I was at the local 10-minute oil change place over the weekend, and while I had the engine running and the hood opened, the oil change guy asked about a noise in my engine. As far as I can recall, the engine`s always sounded that way (ie. a bit of clicking every 2-3 seconds). When I asked him what he thought, he told me it could be a sticky valve. Anyone know what that could be, how to identify it for sure, and how to fix it?
If is a sticking lifter, add some motor flush or Magic Mystery Marvel to the crankcase, following the instructions.

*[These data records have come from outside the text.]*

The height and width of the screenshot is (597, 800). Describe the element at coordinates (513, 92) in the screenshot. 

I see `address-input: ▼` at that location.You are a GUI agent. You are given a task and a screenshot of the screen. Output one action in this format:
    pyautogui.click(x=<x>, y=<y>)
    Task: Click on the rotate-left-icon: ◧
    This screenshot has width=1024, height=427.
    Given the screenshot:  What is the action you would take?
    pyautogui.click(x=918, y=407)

Drive it at highway speeds for an hour or two, but don`t lug it or overload it.
Then drain the oil and replace with new.
See if this helps.
If not, there could be a couple of other possibilities: - Your lifter may just be bad, and can be replaced - You may have low oil pressure due to bad oil pump, or clogged passages, or worn crankshaft bearings. -The valve adjustment nut may have wandered off a bit and needs to be readjusted - The post or pin that the rocker sits on may be only press fitted, and can have backed its way out of the hole.

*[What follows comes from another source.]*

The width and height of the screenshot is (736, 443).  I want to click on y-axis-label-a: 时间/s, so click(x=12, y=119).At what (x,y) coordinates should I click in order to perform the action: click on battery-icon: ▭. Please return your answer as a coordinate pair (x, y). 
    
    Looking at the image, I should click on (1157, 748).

Could be other possibilities.
hook up a vacuum gauge hook up a compression gauge either/both will spot a sticky valve or bad hydraulic lifter don`t start adding a bunch of magic snake oil to the engine until you are sure what the problem is. what type of vehicle/engine do you have?
It`s a `93 Mazda Protege, 1.8L SOHC.
Since yours is an overhead cam motor, there are no `lifters` per se.

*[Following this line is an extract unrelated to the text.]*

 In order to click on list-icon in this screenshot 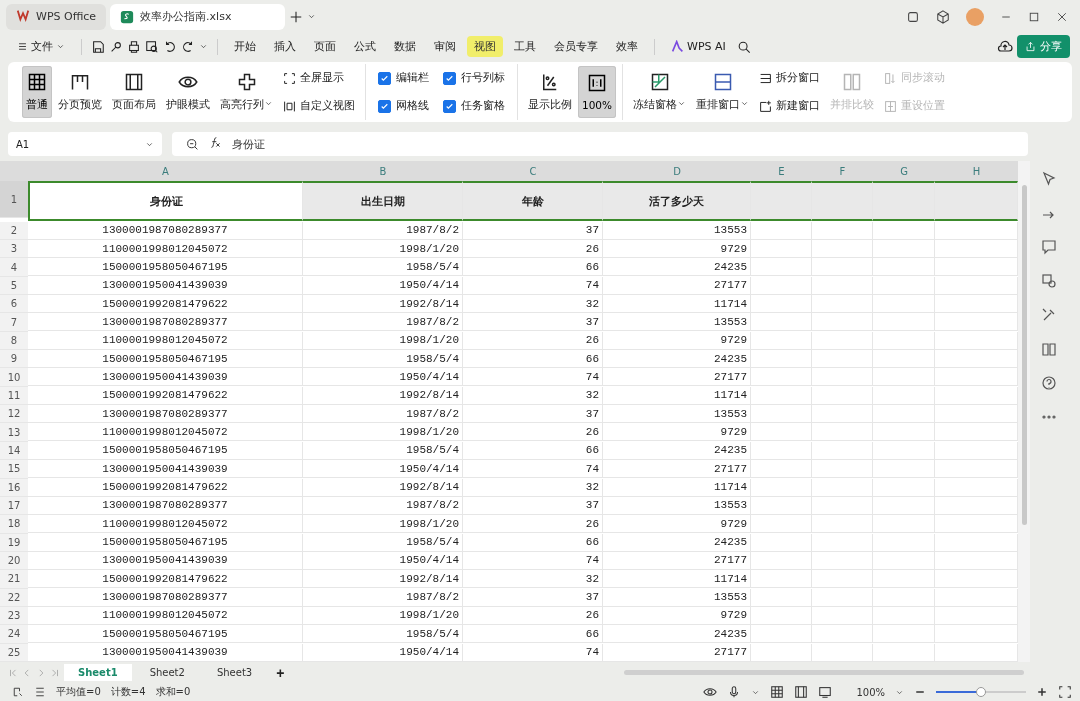, I will do `click(40, 692)`.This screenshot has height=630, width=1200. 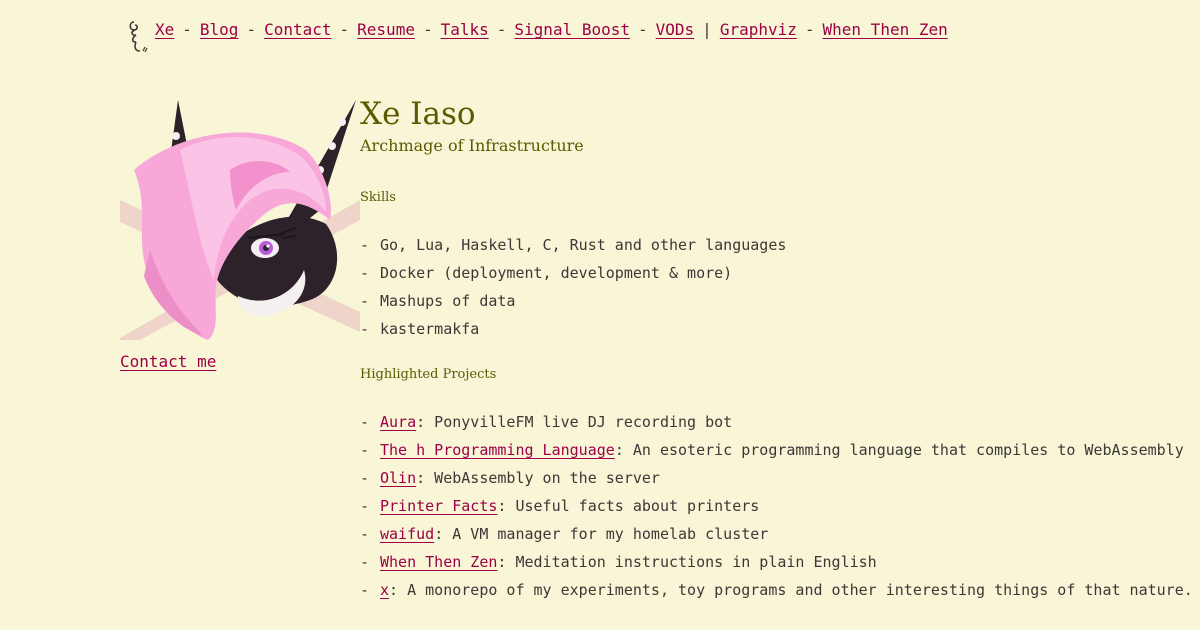 I want to click on project-link-olin: Olin, so click(x=398, y=478).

Some ohc engines have manually adjustable valves (if there is a valve clearance spec printed on the underhood emissions sticker, this is the case). If yours have not been adjusted for awhile, this could be the issue. When the valves are adjusted, other things under the valve cover, like the valve springs and the condition of the camshaft can be inspected.
Some ohc engines have hydraulic lash adjusters which can get noisy just like hydraulic lifters. Typically noisy HLAs make a very heavy clattering noise when the engine first starts up.